Para a apreciação desta questão, interessa considerar o disposto no artigo 9.º, n.ºs 1 e 4, do CPPT. Segundo o n.º 1, “têm legitimidade no procedimento tributário, além da administração tributária, os contribuintes, incluindo substitutos e responsáveis, outros obrigados tributários, as partes dos contratos fiscais e quaisquer outras pessoas que provem interesse legalmente protegido”.  Por sua vez, o n.º 4 consigna que “têm legitimidade no processo judicial tributário, além das entidades referidas nos números anteriores, o Ministério Público e o representante da Fazenda Pública.”

 

Também o artigo 18.º da LGT, no seu n.º 3, define como sujeito passivo da relação tributária a “pessoa singular ou coletiva, o património ou a organização de facto ou de direito que, nos termos da lei, está vinculado ao cumprimento da prestação tributária, seja como contribuinte direto, substituto ou responsável”. Acrescentando o n.º 4, alínea a), que não é sujeito passivo quem “suporte o encargo do imposto por repercussão legal, sem prejuízo do direito de reclamação, recurso, impugnação ou de pedido de pronúncia arbitral nos termos das leis tributárias”.  

 

Da conjugação destas disposições, conclui-se que o contribuinte, seja o contribuinte direto, substituto ou responsável, tem legitimidade processual para propositura do processo judicial tributário por ser aquele que se encontra vinculado ao cumprimento da prestação tributária.
☆ ☆ ☆ ☆ ☆ ☆ ☆
[OBJETIVO] Dê seguimento ao excerto sobre a legitimidade no processo judicial tributário, começando logo após a sua última frase.

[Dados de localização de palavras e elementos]
☆ ☆ ☆ ☆ ☆ ☆ ☆
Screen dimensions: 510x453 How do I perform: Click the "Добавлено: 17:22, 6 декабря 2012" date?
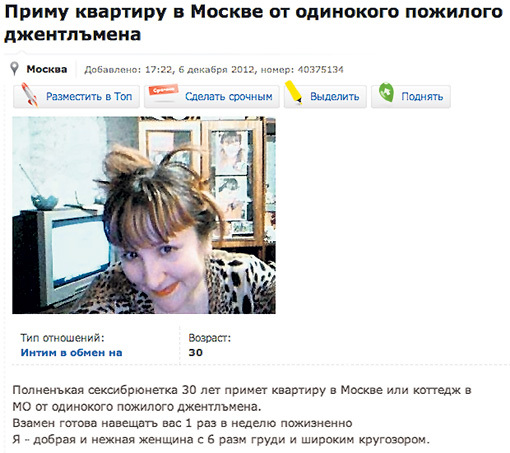coord(170,70)
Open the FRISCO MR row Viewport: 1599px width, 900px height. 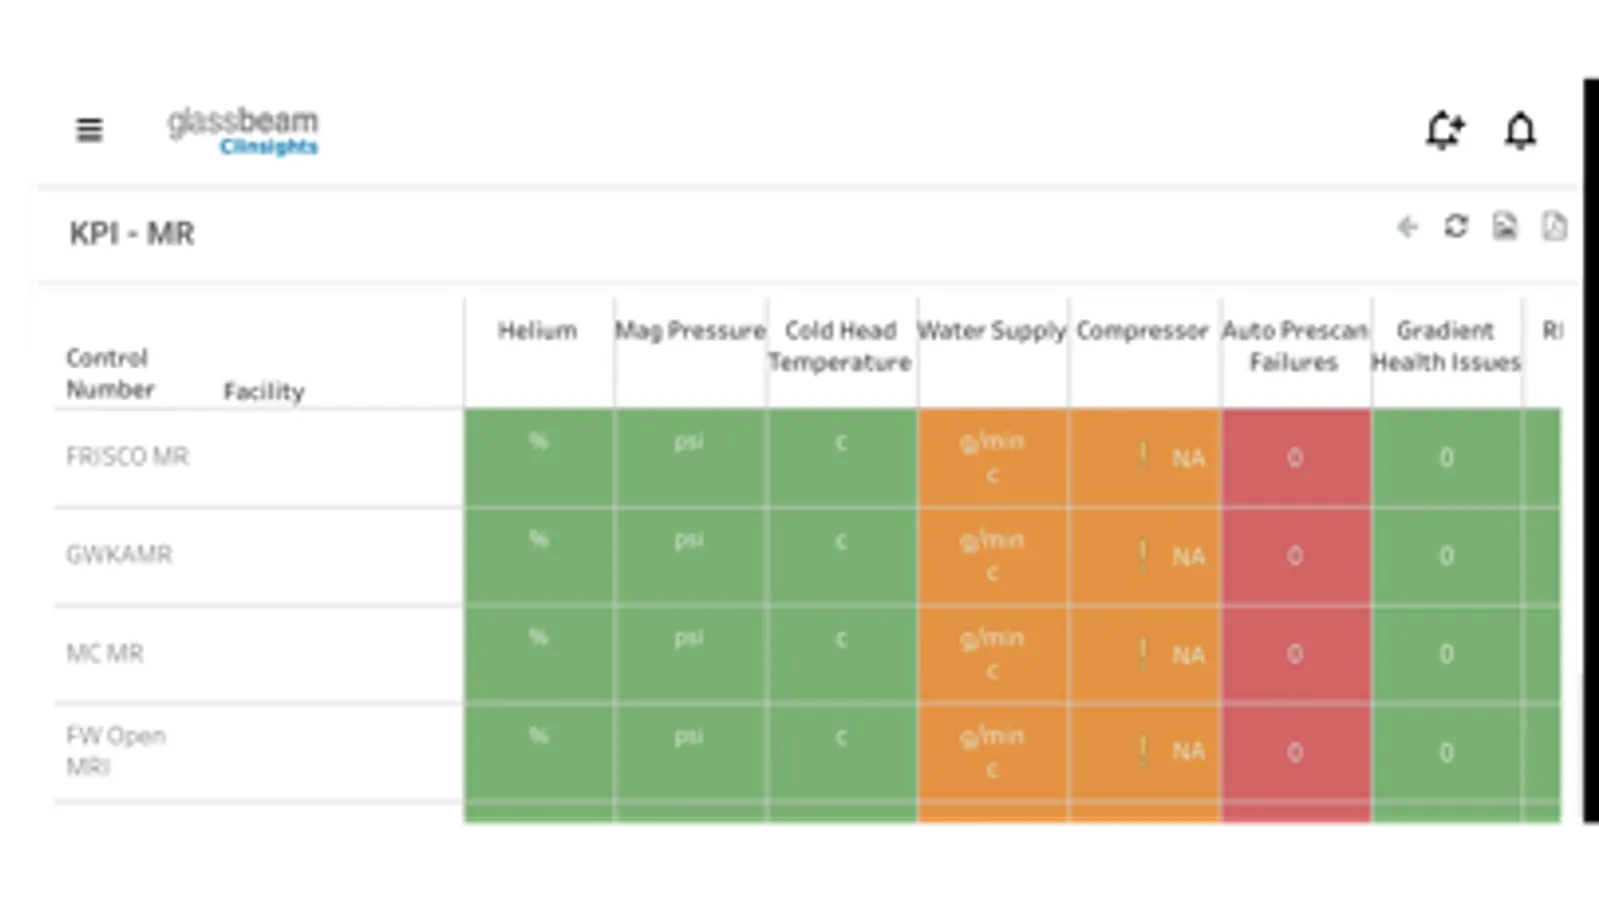point(128,457)
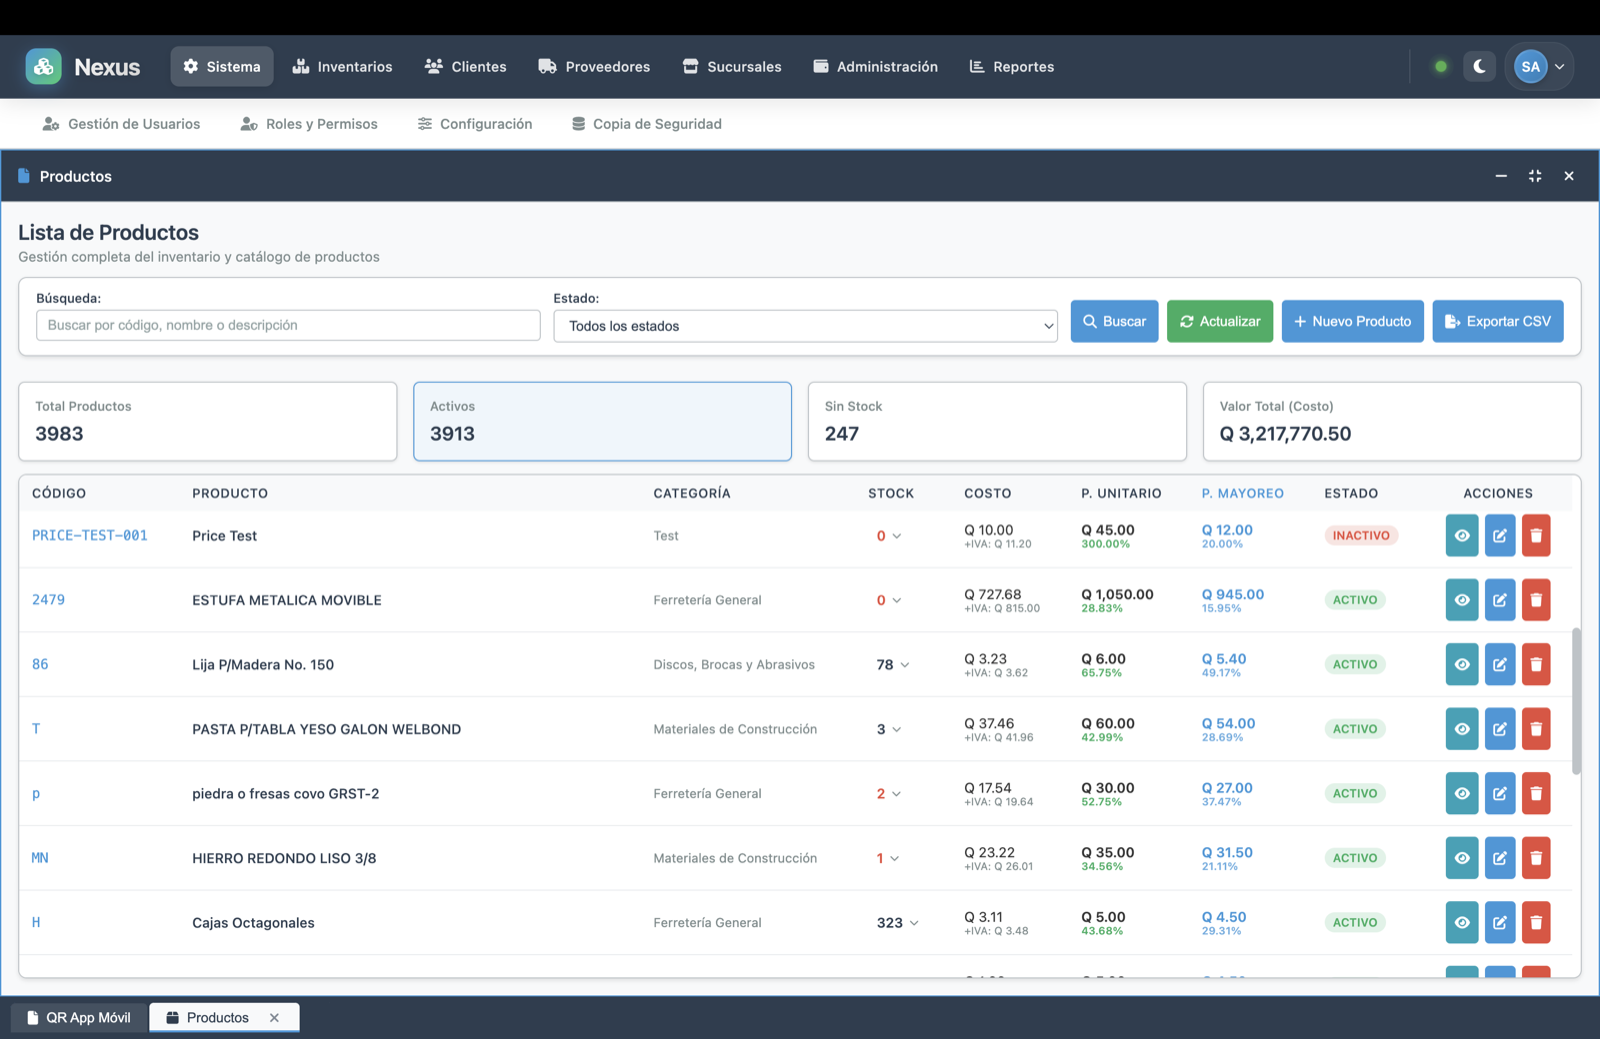This screenshot has height=1039, width=1600.
Task: Click the view icon for Cajas Octagonales row
Action: click(x=1461, y=922)
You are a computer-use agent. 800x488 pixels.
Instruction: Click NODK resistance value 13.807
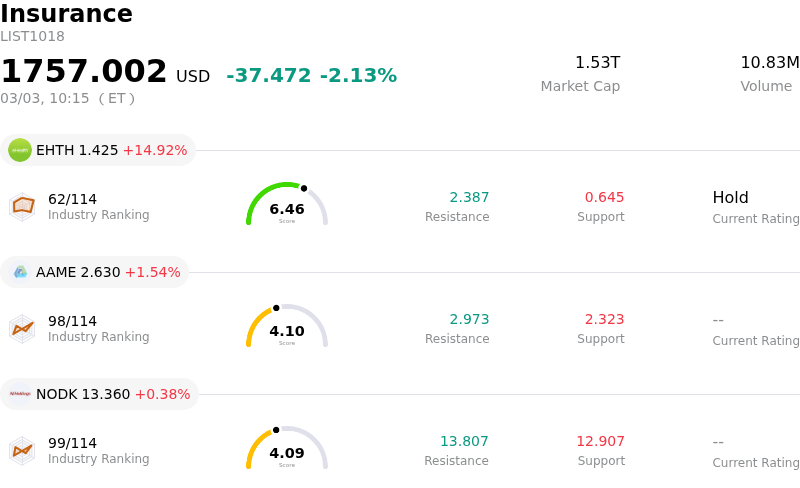click(x=464, y=442)
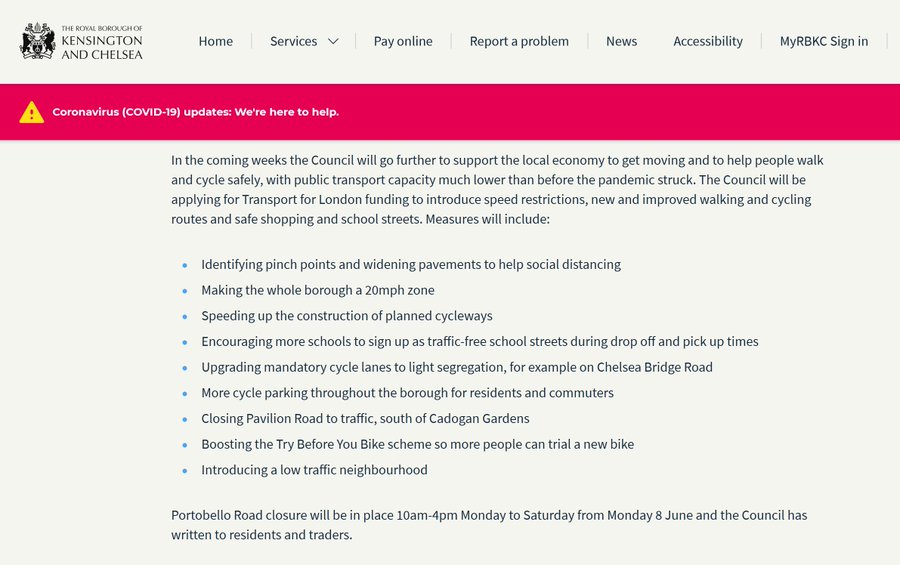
☆ ☆ ☆ ☆ ☆ ☆ ☆
[RESPOSTA]
 

A substituição tributária, a que se refere o artigo 20.º da LGT, pressupõe a deslocação da obrigação tributária do contribuinte direto - que se encontra abrangido pelas normas de incidência do imposto - para um terceiro que é devedor dos rendimentos sujeitos a tributação e a quem incumbe a dedução de uma parcela desses rendimentos aquando do seu pagamento para entrega ao Estado. A responsabilidade do substituto tributário – como especifica o artigo 28.º 

 

da mesma Lei - traduz-se na obrigação de dedução das importâncias que estiverem sujeitas a retenção e da sua entrega nos cofres do Estado que, uma vez satisfeita, desonera o substituído do pagamento dessas importâncias.

 

É patente que a repercussão da CSR no consumidor final, por efeito do disposto no artigo 2.º da CIEC, na redação dada pela Lei n.º 24/E/2022, de 30 de dezembro, não corresponde a uma forma de substituição tributária, visto que não é o consumidor final que responde pela prestação tributária, e, por outro lado, é a própria lei que exclui do conceito de sujeito passivo quem “suporte o encargo do imposto por repercussão legal”.

 

Sendo a Requerente, enquanto depositário autorizado, sujeito passivo do imposto sobre os produtos petrolíferos e energéticos, de acordo com a norma de incidência subjetiva constante do artigo 4.º, n.º 1, alínea a), do CIEC, e, consequentemente, responsável pelo pagamento da contribuição de serviço rodoviário, como resulta do disposto nos artigos 4.º, n.º 1, e 5.º, n.º 1, da Lei n.º 55/2007, não pode deixar de concluir-se que, na qualidade de contribuinte direto, é titular da relação jurídica tributária e parte legítima no processo.

 

A alegada exceção da ilegitimidade ativa é também improcedente.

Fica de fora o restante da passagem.